Le premier ministre, Sébastien Lecornu, a engagé, mardi 20 janvier, la responsabilité de son gouvernement sur la partie recettes du budget de l’Etat pour 2026, a annoncé Matignon. Il s’agit du premier d’une série de trois recours à l’article 49.3 de la Constitution, qui, selon l’exécutif, doit permettre la promulgation du texte avant la mi‑février.
Ce choix intervient un peu plus de trois mois après que le chef du gouvernement avait renoncé à cet outil constitutionnel. Lundi, M. Lecornu a officialisé son recours au 49.3, un mécanisme qui autorise l’adoption d’un projet de loi sans vote, au risque d’exposer le gouvernement à des motions de censure de l’Assemblée nationale.
Le premier ministre a dit sa « amertume » et exprimé ses regrets, reconnaissant devoir « revenir sur [sa] parole ». Il a toutefois estimé que s’entêter dans l’autre sens empêcherait l’adoption rapide d’un budget jugé nécessaire pour renforcer les crédits des armées et répondre à la crise agricole.
Le président de la République, Emmanuel Macron, a salué devant les ministres une « copie budgétaire qui permet de contenir le déficit à 5 % du PIB » et « permet au pays d’avancer », selon les déclarations rapportées par l’exécutif.
Pourquoi recourir au 49.3 ?
Après l’échec de la première lecture du projet de loi, en décembre, le gouvernement a constaté, début janvier, qu’il ne pourrait pas faire adopter le budget par un vote. Les écologistes et les communistes avaient quitté la table des discussions, tandis que le Parti socialiste (PS) avait confirmé son incapacité à voter pour le texte.
Face à cette impasse, le premier ministre disposait de deux solutions institutionnelles : l’ordonnance budgétaire ou l’article 49.3. Il a retenu le second, présenté par la porte‑parole du gouvernement Maud Bregeon comme « plus démocratique et plus respectueux du Parlement ».
La différence entre les deux options est, selon l’exécutif, d’abord procédurale. Une ordonnance budgétaire peut être mise en œuvre sans vote du Parlement, même si elle peut ensuite susciter une motion de censure spontanée. Le recours au 49.3, en revanche, maintient une confrontation parlementaire formelle puisque des députés peuvent déposer des motions de censure et forcer un vote.
Réactions politiques et enjeux
Les motions de censure ne se sont pas fait attendre. La France insoumise a annoncé lundi qu’elle déposerait une motion « contre ce budget et pour la dignité du Parlement ». Le Rassemblement national, par la voix de Marine Le Pen, a dénoncé des « annonces [budgétaires] irresponsables pour acheter le PS au mépris de l’intérêt national », selon ses déclarations publiques.

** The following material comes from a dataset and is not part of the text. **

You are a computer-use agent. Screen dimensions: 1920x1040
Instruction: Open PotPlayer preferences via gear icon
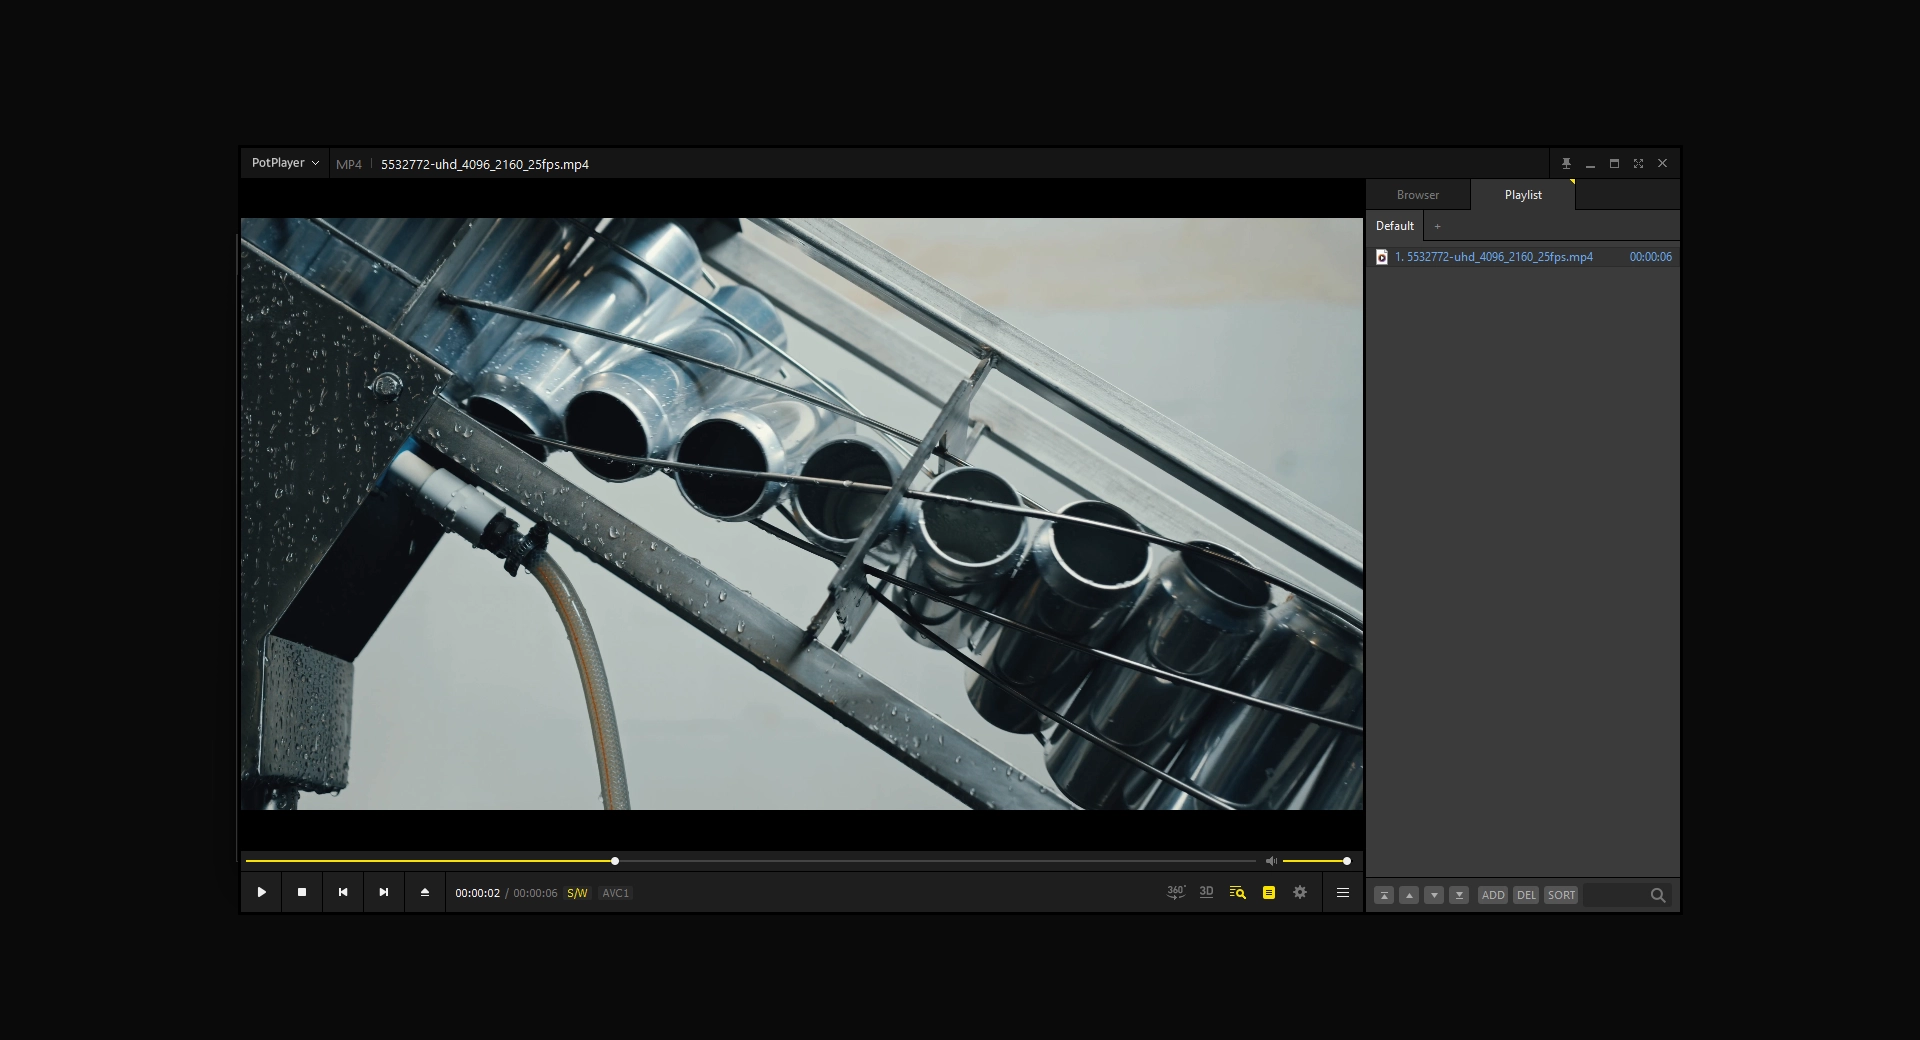click(1300, 892)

Pour autant, le PS ne devrait pas voter ces motions, estimant que le recours au 49.3 constitue la « moins mauvaise des solutions » et considérant avoir obtenu, sur le fond, des avancées substantielles. Le chef des députés socialistes, Boris Vallaud, a déclaré lundi : « Je crois que les conditions sont réunies » pour qu’une motion de censure ne soit pas adoptée et pour permettre au premier ministre de se maintenir à Matignon.
La manœuvre expose cependant l’exécutif à un risque politique réel : si une motion de censure venait à être votée, le gouvernement tomberait et l’agenda budgétaire serait bouleversé. À l’inverse, une non‑adoption des motions offrirait une voie rapide à la promulgation du budget, que l’exécutif présente comme indispensable pour la préparation des dépenses de défense et pour apporter des réponses aux tensions dans le monde agricole.
Le calendrier fixé par le gouvernement — adoption avant la mi‑février — suppose que les procédures parlementaires et les motions de censure n’entraînent pas de blocage prolongé. Sur le fond, le texte vise à contenir le déficit à 5 % du PIB, une clé chiffrée mise en avant pour justifier l’urgence d’un vote rapide.
Dans les jours à venir, le Parlement sera donc le théâtre d’une confrontation sur la forme et le fond du budget 2026 : la procédure accélérée voulue par l’exécutif et les oppositions qui entendent utiliser tous les leviers parlementaires pour contester le texte.